* Questions:
#1 In the passage on AI in healthcare below, list the segments that the moderator says dominate AI today.
#2 Carry on the passage about AI in healthcare, picking up after its final sentence.

** Page extract follows **

While experts agree that Big Tech has the potential to improve patient outcomes by revolutionizing the way illnesses are diagnosed and treated, there are also challenges and ethical considerations when implementing AI in healthcare.

How are AI and machine learning being used in healthcare?

One of the livelier discussions during the Biotech Showcase took place on January 9, when experts in the field gathered to discuss the challenges and opportunities of integrating AI and machine learning in healthcare.

During a panel, participants referenced recent deals made between Isomorphic Labs, Alphabet’s (NASDAQ:GOOGL) digital biotech company, and Eli Lilly and Company (NYSE:LLY) and Novartis (NYSE:NVS), describing them as a signal that Big Tech players are ready to expand their reach in the healthcare sector.

“The top segments dominating AI today are robotic-assisted surgery, clinical trials, content machines, drug dosage error, diagnostics and drug discovery. The top driver in growth is the amount of medical data. According to Datacon, the healthcare data explosion will exceed 10 trillion gigabytes by 2025. This is a significant growth in the amount of data that humans wouldn’t be able to mine at all. We need these machines to help mine it,” said moderator Beth Rogozinski of Oncoustics before introducing the panel. She pointed out that global issues like pandemics and chronic illnesses are driving acceptance and adoption of AI as a more integral part of the healthcare ecosystem.

** End of Page extract **
** Study material follows **

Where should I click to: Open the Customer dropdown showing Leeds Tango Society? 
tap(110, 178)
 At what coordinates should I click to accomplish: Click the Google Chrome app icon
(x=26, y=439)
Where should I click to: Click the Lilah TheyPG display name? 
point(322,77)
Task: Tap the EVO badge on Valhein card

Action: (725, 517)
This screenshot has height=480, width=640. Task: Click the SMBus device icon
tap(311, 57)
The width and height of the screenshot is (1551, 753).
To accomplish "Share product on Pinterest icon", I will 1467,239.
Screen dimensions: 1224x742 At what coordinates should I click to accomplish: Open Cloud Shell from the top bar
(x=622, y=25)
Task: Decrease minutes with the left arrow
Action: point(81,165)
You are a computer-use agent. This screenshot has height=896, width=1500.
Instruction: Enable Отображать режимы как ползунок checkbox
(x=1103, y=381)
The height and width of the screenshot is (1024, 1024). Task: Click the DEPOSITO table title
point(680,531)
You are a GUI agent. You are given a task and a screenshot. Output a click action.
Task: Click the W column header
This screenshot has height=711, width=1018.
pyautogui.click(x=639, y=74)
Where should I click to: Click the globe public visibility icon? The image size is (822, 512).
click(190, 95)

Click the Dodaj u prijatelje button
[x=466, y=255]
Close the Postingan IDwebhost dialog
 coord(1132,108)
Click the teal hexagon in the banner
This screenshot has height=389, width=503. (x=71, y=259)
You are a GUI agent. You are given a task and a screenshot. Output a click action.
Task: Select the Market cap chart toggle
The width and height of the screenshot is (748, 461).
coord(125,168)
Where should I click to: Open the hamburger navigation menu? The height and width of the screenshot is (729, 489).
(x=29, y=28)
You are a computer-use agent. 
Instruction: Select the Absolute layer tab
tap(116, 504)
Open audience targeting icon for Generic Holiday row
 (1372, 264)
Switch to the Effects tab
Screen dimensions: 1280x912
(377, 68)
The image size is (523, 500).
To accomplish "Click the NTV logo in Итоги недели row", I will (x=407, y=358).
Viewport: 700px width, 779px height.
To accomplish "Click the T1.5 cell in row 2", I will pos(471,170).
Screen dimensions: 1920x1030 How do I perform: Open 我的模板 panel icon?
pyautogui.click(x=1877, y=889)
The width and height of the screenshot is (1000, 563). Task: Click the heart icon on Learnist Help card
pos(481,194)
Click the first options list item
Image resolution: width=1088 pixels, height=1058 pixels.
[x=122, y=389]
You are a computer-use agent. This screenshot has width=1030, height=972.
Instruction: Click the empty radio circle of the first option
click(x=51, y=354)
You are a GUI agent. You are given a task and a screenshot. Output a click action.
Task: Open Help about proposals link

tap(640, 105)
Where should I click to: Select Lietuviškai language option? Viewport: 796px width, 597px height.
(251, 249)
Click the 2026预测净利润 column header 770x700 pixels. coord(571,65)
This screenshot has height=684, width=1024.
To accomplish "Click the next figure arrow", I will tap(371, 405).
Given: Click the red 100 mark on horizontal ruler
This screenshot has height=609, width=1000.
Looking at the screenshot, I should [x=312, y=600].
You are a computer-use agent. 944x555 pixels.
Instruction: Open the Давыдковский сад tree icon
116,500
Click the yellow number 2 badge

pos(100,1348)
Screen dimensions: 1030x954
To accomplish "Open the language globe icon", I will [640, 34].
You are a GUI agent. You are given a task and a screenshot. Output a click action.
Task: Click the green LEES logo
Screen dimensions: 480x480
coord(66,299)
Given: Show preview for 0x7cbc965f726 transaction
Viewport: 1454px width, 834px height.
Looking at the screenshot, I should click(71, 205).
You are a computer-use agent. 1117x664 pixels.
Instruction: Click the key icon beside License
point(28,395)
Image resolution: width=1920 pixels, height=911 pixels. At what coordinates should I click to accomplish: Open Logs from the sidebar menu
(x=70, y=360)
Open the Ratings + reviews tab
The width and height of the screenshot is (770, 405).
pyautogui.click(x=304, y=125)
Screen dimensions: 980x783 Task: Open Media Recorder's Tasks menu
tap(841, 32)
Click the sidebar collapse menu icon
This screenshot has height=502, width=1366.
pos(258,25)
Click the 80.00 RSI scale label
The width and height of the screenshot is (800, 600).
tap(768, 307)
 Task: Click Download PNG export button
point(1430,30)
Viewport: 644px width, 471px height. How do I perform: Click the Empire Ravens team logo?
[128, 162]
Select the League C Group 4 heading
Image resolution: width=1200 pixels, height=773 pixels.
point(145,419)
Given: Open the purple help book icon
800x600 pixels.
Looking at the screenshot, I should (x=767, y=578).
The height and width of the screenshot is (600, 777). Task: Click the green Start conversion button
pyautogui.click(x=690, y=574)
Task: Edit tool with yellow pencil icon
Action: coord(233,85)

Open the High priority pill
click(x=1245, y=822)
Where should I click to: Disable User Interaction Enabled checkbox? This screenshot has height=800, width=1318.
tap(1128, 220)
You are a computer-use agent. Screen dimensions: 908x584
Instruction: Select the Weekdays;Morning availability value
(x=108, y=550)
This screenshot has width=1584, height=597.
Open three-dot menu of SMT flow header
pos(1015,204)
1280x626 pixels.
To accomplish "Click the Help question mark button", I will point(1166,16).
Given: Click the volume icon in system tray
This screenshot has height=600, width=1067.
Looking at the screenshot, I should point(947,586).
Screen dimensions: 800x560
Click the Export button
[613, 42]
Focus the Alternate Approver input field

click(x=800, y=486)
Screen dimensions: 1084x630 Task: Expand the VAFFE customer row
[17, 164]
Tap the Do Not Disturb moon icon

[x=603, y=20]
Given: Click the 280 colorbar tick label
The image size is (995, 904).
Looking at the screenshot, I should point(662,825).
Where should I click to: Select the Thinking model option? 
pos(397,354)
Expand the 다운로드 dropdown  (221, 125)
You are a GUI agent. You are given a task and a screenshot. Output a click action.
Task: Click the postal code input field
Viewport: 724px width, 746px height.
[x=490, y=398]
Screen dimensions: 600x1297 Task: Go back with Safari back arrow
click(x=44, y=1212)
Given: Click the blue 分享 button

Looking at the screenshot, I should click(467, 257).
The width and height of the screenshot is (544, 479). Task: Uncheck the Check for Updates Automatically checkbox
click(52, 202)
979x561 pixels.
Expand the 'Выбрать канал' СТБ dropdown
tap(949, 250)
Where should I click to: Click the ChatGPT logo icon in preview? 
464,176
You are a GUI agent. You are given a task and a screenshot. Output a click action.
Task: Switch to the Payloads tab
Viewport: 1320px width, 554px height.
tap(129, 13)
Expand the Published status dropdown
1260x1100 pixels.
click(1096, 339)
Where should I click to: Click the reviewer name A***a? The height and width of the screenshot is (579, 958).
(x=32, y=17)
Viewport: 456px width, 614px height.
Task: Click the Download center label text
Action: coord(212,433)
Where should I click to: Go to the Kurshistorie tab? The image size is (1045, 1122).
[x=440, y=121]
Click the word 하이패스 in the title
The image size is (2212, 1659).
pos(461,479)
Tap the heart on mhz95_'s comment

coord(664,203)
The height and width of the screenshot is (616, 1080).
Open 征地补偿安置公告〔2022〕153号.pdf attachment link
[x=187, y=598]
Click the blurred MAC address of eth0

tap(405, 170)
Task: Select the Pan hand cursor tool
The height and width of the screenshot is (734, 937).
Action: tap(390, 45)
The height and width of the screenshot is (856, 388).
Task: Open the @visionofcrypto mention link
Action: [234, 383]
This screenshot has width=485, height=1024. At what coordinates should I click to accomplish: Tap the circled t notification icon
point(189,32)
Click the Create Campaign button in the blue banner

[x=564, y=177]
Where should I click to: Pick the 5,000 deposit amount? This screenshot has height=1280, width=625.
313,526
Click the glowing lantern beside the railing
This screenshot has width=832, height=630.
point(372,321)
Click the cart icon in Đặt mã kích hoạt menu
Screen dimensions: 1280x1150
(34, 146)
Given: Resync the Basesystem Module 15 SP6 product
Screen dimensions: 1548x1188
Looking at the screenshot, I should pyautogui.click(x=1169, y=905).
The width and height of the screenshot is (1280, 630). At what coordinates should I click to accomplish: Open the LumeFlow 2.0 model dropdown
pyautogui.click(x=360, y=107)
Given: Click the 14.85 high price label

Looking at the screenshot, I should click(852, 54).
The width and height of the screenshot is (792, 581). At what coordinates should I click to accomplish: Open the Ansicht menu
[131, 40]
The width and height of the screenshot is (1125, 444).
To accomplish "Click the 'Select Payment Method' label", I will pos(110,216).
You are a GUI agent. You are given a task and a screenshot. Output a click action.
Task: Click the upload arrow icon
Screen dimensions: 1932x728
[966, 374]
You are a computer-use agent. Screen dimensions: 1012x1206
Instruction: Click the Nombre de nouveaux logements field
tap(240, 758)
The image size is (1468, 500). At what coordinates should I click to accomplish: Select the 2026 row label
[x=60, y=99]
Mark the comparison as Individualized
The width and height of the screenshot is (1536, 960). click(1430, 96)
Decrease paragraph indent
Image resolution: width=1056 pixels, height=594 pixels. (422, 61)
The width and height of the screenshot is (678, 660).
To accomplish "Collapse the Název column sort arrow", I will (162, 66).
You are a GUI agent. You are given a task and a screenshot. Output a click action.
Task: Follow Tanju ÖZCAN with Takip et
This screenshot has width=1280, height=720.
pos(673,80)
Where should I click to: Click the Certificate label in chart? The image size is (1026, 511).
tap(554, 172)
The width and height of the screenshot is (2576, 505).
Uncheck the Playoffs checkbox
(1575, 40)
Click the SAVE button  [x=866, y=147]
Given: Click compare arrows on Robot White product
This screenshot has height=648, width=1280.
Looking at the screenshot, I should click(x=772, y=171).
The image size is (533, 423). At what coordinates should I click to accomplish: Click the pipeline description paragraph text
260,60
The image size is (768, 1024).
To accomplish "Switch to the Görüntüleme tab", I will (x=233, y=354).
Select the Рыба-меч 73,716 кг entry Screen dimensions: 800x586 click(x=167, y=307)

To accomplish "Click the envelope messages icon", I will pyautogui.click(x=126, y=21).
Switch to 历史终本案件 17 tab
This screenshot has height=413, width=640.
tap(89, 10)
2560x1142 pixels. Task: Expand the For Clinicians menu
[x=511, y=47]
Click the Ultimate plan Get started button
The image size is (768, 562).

** End of Study material **

* Numbered responses:
#1 Robotic-assisted surgery, clinical trials, content machines, drug dosage error, diagnostics, drug discovery

#2
The topic of AI made its way into several other conversations over the three days of the Biotech Showcase. “More recently, there has been an effort alongside many startups and larger companies in our industry to look at how AI and these technologies can be used to enable discovery and bring more efficiency and cost-effectiveness and insights to the drug-discovery process. So I think that gives a little bit of a flavor for how we are using AI,” said Stacy Feld of Johnson & Johnson Innovation during a January 8 discussion on the landscape of partnering and business development.

However, as eager as Big Tech is to get involved in biotech, the business models are starkly different, as was pointed out by Atomwise’s Abraham Heifets. “There’s a fundamental mismatch in how you ascribe value,” he said.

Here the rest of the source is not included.